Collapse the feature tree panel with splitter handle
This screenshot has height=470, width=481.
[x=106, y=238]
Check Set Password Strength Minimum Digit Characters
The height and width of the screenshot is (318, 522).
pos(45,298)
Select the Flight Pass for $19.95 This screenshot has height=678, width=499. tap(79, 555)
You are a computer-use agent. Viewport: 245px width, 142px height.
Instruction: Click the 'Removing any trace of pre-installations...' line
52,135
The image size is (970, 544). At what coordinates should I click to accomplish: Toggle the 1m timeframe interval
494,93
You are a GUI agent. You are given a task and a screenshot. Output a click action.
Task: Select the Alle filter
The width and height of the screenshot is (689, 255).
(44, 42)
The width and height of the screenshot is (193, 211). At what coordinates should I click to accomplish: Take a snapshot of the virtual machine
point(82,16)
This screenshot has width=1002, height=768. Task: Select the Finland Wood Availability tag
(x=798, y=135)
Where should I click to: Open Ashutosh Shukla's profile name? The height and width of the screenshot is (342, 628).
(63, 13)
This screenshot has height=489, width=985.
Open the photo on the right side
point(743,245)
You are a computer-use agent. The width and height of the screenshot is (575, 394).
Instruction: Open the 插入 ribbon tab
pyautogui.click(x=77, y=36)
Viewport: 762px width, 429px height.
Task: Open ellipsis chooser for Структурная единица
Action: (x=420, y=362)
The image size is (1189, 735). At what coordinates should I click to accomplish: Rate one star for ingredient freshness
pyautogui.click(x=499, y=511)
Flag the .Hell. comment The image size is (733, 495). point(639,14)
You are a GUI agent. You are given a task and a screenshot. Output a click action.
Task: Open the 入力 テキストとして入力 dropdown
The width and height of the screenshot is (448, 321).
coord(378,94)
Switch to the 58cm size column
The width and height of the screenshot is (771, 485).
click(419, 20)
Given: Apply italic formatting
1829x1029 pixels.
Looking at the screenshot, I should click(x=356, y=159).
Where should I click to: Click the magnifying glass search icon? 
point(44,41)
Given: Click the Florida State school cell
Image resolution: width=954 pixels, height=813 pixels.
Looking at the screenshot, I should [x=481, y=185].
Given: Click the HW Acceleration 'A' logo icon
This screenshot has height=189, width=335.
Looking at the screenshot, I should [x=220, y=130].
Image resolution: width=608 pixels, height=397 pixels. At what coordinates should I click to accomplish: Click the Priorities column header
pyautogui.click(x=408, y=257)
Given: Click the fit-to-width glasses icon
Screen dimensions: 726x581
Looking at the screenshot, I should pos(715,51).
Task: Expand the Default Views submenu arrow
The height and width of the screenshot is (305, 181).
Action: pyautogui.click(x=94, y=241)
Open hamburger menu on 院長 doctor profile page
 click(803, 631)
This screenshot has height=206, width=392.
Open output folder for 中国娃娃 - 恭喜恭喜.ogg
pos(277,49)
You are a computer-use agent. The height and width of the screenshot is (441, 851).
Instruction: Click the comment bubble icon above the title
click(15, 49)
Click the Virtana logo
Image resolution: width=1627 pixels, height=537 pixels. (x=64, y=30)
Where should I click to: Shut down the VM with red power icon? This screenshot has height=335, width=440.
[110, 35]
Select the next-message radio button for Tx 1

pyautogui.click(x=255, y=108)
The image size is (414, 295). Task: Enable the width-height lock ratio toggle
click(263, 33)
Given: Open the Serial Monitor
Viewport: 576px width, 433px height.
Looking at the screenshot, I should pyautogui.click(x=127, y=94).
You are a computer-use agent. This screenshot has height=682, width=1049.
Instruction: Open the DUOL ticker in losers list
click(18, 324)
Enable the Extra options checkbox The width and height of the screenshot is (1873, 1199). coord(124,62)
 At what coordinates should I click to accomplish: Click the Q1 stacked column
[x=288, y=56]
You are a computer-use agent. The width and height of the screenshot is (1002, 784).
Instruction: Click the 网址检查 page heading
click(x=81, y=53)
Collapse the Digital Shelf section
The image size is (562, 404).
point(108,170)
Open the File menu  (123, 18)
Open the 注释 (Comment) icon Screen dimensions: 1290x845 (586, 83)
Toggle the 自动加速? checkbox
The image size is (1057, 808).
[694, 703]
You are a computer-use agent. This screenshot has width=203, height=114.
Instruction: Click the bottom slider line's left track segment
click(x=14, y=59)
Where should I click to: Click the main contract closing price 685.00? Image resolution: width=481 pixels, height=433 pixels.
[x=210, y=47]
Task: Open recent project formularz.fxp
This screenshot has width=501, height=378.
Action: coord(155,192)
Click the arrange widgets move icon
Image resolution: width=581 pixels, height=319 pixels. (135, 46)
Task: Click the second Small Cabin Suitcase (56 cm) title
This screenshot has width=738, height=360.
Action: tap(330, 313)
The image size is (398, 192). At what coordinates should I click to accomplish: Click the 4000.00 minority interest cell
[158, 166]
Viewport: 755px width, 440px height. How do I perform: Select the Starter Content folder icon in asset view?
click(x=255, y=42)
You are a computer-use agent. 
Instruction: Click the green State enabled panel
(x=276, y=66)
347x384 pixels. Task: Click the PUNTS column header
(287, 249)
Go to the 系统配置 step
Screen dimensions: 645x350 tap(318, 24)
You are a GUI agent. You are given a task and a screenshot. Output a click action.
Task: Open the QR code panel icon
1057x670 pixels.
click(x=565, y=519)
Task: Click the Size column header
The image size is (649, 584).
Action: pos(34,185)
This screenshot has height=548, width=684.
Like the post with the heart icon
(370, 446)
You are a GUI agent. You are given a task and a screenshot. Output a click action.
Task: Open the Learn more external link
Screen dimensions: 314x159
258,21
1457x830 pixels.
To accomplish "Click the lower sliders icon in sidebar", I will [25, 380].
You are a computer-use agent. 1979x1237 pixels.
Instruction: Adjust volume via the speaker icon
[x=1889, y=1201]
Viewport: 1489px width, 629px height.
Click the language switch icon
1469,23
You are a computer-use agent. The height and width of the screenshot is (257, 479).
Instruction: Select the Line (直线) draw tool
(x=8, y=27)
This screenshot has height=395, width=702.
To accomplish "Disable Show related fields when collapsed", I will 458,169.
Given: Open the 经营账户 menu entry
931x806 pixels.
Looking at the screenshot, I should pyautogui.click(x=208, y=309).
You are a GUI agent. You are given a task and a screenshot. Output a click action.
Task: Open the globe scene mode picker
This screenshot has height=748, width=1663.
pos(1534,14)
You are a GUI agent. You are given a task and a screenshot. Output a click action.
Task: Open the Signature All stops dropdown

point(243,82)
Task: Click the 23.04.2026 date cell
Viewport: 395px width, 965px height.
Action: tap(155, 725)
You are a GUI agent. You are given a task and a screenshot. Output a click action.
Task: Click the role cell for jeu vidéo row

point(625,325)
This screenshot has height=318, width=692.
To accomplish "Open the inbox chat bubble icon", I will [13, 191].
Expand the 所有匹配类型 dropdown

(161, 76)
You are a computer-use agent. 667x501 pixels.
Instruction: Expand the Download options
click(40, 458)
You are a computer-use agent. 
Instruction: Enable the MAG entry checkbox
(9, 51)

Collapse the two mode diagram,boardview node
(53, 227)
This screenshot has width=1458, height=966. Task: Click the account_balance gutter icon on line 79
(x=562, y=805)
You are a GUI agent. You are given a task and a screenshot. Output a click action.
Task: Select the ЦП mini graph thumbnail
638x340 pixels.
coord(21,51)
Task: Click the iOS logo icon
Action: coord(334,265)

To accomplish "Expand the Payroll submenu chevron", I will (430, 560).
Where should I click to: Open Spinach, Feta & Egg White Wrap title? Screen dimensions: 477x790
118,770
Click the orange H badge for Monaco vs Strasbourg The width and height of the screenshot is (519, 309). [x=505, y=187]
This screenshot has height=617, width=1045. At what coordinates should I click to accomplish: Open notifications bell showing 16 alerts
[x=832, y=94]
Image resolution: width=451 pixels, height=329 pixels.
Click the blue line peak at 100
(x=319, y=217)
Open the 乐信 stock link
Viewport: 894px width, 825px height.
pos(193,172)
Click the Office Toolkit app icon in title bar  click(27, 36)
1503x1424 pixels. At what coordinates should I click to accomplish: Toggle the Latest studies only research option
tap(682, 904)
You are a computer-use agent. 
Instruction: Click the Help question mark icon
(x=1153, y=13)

Problem to work on
Duplicate the records from the line with "Where should I click to: Click the magnifying" to the line with "Looking at the screenshot, I should [x=220, y=130].", including both of those lines.

Result of the exercise
Where should I click to: Click the magnifying glass search icon? 
point(44,41)
Given: Click the Florida State school cell
Image resolution: width=954 pixels, height=813 pixels.
Looking at the screenshot, I should [x=481, y=185].
Given: Click the HW Acceleration 'A' logo icon
This screenshot has height=189, width=335.
Looking at the screenshot, I should [x=220, y=130].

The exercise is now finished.